**INSTRUCTIONS FOR THE TASK**
Give the records again, word for word.
### SUPPLIED DATA
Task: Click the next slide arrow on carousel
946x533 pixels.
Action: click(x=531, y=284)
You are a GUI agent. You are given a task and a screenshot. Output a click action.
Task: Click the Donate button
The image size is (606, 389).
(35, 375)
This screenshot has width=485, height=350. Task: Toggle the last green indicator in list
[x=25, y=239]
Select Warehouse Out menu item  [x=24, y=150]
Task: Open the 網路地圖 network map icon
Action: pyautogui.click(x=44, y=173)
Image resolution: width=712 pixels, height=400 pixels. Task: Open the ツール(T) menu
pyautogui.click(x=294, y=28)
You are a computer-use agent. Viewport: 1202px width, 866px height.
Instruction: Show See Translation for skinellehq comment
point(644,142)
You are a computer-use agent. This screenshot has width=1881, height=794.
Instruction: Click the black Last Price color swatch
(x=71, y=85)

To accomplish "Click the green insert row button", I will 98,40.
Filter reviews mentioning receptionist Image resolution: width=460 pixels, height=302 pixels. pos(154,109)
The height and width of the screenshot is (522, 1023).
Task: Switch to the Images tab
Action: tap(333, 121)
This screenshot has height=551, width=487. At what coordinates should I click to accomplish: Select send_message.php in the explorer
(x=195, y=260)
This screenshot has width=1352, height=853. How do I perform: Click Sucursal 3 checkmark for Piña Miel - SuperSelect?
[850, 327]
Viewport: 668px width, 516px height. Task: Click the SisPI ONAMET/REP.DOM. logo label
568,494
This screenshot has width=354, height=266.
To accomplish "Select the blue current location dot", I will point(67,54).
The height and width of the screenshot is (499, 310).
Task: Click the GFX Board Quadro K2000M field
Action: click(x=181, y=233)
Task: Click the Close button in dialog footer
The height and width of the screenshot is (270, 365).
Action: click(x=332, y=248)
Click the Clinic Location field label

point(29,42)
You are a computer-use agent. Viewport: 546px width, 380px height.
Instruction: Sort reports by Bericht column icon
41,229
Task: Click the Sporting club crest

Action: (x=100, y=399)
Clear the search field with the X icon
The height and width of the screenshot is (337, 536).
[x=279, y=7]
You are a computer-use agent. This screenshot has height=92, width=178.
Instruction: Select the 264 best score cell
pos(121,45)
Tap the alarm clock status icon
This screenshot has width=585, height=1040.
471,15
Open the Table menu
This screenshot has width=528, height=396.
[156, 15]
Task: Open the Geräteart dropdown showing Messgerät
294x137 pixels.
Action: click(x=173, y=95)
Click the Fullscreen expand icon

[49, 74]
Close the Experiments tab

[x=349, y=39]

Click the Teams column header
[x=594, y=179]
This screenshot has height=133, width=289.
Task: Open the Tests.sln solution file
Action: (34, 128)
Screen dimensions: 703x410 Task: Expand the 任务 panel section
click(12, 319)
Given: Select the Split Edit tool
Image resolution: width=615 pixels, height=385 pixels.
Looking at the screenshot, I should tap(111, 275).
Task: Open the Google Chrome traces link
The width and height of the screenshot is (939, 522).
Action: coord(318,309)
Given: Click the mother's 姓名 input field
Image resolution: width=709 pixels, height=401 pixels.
######
**EXPECTED OUTPUT**
Task: Click the next slide arrow on carousel
946x533 pixels.
Action: click(x=531, y=284)
You are a GUI agent. You are given a task and a screenshot. Output a click action.
Task: Click the Donate button
The image size is (606, 389).
(35, 375)
This screenshot has width=485, height=350. Task: Toggle the last green indicator in list
[x=25, y=239]
Select Warehouse Out menu item  [x=24, y=150]
Task: Open the 網路地圖 network map icon
Action: pyautogui.click(x=44, y=173)
Image resolution: width=712 pixels, height=400 pixels. Task: Open the ツール(T) menu
pyautogui.click(x=294, y=28)
You are a computer-use agent. Viewport: 1202px width, 866px height.
Instruction: Show See Translation for skinellehq comment
point(644,142)
You are a computer-use agent. This screenshot has width=1881, height=794.
Instruction: Click the black Last Price color swatch
(x=71, y=85)

To accomplish "Click the green insert row button", I will 98,40.
Filter reviews mentioning receptionist Image resolution: width=460 pixels, height=302 pixels. pos(154,109)
The height and width of the screenshot is (522, 1023).
Task: Switch to the Images tab
Action: tap(333, 121)
This screenshot has height=551, width=487. At what coordinates should I click to accomplish: Select send_message.php in the explorer
(x=195, y=260)
This screenshot has width=1352, height=853. How do I perform: Click Sucursal 3 checkmark for Piña Miel - SuperSelect?
[850, 327]
Viewport: 668px width, 516px height. Task: Click the SisPI ONAMET/REP.DOM. logo label
568,494
This screenshot has width=354, height=266.
To accomplish "Select the blue current location dot", I will point(67,54).
The height and width of the screenshot is (499, 310).
Task: Click the GFX Board Quadro K2000M field
Action: click(x=181, y=233)
Task: Click the Close button in dialog footer
The height and width of the screenshot is (270, 365).
Action: click(x=332, y=248)
Click the Clinic Location field label

point(29,42)
You are a computer-use agent. Viewport: 546px width, 380px height.
Instruction: Sort reports by Bericht column icon
41,229
Task: Click the Sporting club crest

Action: (x=100, y=399)
Clear the search field with the X icon
The height and width of the screenshot is (337, 536).
[x=279, y=7]
You are a computer-use agent. This screenshot has height=92, width=178.
Instruction: Select the 264 best score cell
pos(121,45)
Tap the alarm clock status icon
This screenshot has width=585, height=1040.
471,15
Open the Table menu
This screenshot has width=528, height=396.
[156, 15]
Task: Open the Geräteart dropdown showing Messgerät
294x137 pixels.
Action: click(x=173, y=95)
Click the Fullscreen expand icon

[49, 74]
Close the Experiments tab

[x=349, y=39]

Click the Teams column header
[x=594, y=179]
This screenshot has height=133, width=289.
Task: Open the Tests.sln solution file
Action: (34, 128)
Screen dimensions: 703x410 Task: Expand the 任务 panel section
click(12, 319)
Given: Select the Split Edit tool
Image resolution: width=615 pixels, height=385 pixels.
Looking at the screenshot, I should tap(111, 275).
Task: Open the Google Chrome traces link
The width and height of the screenshot is (939, 522).
Action: coord(318,309)
Given: Click the mother's 姓名 input field
Image resolution: width=709 pixels, height=401 pixels.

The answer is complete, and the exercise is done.